What you will do:
Copy every line in the entries below that contains the string "selector". Case counts.

Dataset rows
#####
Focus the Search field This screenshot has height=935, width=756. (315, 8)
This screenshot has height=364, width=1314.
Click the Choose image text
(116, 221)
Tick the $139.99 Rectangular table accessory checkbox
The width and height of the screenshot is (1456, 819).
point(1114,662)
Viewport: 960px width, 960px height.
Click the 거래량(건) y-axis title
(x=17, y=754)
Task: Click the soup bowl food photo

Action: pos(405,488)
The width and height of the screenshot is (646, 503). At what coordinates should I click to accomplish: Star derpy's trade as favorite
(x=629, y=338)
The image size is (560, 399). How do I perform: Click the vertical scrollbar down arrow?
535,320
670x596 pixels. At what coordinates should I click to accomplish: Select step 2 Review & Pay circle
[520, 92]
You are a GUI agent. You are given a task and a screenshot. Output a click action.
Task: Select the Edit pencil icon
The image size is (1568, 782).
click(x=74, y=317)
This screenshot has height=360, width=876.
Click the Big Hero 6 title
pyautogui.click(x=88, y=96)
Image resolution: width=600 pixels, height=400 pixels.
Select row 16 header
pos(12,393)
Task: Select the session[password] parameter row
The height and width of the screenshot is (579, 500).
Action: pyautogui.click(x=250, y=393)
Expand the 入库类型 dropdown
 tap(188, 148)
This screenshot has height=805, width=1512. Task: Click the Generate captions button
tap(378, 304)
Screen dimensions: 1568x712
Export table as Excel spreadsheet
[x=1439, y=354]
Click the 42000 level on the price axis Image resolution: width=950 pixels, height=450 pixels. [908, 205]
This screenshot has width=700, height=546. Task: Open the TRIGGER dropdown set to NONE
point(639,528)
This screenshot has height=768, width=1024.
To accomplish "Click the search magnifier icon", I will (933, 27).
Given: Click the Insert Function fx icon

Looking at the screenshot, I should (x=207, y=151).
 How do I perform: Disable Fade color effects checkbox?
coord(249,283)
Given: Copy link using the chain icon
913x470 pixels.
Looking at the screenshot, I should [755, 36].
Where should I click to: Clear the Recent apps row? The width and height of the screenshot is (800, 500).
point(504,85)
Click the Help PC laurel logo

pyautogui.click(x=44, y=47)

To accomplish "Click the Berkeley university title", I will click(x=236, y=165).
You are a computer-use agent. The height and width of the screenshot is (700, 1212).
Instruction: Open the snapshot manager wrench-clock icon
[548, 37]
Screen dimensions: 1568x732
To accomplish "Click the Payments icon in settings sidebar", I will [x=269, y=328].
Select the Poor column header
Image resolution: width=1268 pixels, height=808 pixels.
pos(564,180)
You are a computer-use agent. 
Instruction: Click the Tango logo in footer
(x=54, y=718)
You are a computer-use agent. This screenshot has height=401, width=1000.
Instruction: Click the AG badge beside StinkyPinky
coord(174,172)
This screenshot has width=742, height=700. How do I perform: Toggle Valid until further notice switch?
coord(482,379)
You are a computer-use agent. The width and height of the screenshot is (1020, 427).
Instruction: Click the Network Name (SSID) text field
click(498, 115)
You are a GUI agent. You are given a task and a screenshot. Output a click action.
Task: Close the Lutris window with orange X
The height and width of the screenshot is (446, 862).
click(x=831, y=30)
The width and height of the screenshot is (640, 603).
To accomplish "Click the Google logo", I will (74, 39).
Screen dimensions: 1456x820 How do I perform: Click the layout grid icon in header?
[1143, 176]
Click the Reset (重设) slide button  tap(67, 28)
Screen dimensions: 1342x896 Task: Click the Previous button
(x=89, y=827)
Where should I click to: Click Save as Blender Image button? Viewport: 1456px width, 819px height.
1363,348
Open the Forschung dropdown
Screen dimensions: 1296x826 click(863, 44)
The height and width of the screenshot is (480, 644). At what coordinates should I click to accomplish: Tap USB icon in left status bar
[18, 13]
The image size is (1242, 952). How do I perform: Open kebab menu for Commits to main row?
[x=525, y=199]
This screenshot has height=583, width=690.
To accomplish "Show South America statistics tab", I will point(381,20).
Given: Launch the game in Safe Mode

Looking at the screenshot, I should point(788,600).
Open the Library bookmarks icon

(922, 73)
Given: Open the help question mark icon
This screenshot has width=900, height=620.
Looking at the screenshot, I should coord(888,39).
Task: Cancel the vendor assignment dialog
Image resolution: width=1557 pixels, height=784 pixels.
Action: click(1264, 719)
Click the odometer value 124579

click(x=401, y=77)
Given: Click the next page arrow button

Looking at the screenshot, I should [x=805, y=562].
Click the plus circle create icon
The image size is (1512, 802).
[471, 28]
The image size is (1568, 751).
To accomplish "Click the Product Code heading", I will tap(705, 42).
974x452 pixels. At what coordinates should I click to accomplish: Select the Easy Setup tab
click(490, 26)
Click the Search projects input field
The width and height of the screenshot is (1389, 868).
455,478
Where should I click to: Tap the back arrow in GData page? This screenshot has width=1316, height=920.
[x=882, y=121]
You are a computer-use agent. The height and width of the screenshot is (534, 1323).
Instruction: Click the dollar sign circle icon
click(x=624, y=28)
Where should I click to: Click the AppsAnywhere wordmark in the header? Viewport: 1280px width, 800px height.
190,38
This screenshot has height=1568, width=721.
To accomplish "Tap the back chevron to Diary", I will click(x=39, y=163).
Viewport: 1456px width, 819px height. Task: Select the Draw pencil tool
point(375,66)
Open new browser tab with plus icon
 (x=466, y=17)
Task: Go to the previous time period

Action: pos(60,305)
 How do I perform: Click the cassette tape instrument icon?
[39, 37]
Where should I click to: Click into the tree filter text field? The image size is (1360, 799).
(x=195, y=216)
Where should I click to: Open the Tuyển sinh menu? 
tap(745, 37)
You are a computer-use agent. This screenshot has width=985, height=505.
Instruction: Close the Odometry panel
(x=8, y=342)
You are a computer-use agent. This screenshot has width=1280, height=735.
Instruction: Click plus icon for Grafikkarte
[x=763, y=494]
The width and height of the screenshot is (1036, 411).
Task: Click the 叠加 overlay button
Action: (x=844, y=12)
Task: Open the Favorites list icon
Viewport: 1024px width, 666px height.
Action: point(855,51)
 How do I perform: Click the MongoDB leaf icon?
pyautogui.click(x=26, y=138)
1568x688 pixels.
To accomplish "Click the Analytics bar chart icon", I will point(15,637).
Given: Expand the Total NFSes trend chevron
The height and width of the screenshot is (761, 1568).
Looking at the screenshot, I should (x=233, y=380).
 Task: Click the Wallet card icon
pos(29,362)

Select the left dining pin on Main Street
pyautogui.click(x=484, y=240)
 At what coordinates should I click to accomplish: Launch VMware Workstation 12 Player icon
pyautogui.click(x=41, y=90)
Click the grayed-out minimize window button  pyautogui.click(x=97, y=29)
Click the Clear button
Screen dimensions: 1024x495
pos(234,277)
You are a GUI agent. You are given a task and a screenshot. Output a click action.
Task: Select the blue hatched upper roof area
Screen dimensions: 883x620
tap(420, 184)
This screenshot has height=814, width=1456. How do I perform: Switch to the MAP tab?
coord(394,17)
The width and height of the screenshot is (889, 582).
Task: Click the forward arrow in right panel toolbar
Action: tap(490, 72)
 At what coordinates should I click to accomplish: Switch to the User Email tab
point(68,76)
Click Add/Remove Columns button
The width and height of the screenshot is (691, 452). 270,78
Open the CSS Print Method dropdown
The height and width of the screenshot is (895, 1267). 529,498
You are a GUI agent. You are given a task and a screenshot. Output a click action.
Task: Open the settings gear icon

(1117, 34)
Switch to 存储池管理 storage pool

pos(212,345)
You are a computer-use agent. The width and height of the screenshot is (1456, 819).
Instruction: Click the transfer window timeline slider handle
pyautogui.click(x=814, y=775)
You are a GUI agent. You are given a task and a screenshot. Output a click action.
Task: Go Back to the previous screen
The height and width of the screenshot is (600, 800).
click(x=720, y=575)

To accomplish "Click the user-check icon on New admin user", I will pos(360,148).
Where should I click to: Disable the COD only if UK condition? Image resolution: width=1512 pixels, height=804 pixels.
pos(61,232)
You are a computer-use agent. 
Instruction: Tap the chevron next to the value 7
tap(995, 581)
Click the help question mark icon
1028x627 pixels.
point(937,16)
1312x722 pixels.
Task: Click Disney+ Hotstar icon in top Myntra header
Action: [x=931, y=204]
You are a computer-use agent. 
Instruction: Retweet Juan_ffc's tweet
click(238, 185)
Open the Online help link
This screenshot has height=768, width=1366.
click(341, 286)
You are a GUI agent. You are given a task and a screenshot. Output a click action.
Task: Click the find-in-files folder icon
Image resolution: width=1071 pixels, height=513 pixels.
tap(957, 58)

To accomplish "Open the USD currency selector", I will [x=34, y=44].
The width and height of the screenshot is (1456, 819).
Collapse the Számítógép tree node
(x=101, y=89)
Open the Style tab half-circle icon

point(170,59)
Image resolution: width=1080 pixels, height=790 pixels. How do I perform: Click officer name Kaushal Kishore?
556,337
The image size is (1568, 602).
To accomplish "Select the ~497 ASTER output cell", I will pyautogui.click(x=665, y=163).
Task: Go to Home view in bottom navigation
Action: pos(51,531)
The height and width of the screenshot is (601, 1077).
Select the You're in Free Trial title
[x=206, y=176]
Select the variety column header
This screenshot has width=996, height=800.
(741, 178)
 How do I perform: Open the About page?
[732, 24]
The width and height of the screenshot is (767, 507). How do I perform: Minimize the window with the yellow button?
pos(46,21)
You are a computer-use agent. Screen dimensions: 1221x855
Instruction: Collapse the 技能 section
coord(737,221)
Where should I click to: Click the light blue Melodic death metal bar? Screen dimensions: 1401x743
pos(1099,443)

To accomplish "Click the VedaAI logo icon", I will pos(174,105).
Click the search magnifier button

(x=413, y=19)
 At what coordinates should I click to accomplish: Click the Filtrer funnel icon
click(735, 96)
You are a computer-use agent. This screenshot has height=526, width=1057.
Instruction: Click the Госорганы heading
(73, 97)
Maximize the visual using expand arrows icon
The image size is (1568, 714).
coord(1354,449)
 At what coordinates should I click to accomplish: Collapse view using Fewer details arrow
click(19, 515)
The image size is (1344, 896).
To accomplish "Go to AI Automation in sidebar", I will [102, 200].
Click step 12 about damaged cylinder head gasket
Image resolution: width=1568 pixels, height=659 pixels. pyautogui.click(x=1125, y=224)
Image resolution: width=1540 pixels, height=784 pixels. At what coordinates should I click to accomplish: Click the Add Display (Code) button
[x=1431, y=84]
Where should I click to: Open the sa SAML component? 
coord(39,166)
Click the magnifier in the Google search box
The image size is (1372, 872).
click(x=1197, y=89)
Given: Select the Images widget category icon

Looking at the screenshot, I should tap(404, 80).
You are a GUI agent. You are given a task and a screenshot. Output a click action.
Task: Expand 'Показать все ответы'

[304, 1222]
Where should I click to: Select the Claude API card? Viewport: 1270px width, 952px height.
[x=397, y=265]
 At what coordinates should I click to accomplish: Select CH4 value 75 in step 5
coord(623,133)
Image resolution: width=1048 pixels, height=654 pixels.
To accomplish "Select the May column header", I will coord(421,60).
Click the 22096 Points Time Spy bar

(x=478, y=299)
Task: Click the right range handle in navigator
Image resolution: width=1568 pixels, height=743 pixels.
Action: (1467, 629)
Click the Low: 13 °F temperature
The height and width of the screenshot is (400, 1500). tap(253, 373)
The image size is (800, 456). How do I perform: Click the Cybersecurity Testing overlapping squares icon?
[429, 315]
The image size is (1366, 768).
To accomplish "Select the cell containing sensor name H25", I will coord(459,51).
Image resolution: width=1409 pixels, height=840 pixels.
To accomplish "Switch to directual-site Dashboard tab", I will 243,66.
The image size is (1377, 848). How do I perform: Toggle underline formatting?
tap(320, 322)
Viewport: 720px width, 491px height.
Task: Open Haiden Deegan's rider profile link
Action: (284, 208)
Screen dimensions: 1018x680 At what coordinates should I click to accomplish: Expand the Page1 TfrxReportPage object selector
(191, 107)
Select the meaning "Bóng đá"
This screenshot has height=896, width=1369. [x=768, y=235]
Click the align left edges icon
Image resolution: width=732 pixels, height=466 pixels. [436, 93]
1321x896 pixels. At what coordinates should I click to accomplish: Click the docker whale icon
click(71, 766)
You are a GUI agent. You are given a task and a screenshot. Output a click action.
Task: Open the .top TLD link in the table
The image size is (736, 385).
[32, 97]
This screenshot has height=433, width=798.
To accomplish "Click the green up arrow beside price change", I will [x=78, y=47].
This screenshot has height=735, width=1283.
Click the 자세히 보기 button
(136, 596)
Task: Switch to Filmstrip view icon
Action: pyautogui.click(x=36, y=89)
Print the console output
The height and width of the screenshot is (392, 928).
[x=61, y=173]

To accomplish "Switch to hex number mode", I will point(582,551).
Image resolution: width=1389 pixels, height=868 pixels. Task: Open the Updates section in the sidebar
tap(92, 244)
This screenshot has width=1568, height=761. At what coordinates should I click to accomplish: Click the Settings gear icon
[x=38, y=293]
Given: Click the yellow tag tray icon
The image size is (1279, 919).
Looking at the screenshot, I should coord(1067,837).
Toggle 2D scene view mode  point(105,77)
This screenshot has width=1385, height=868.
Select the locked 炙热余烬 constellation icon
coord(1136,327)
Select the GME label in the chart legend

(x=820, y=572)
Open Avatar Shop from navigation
#####
Task response:
To accomplish "Open the USD currency selector", I will [x=34, y=44].
Screen dimensions: 1018x680 At what coordinates should I click to accomplish: Expand the Page1 TfrxReportPage object selector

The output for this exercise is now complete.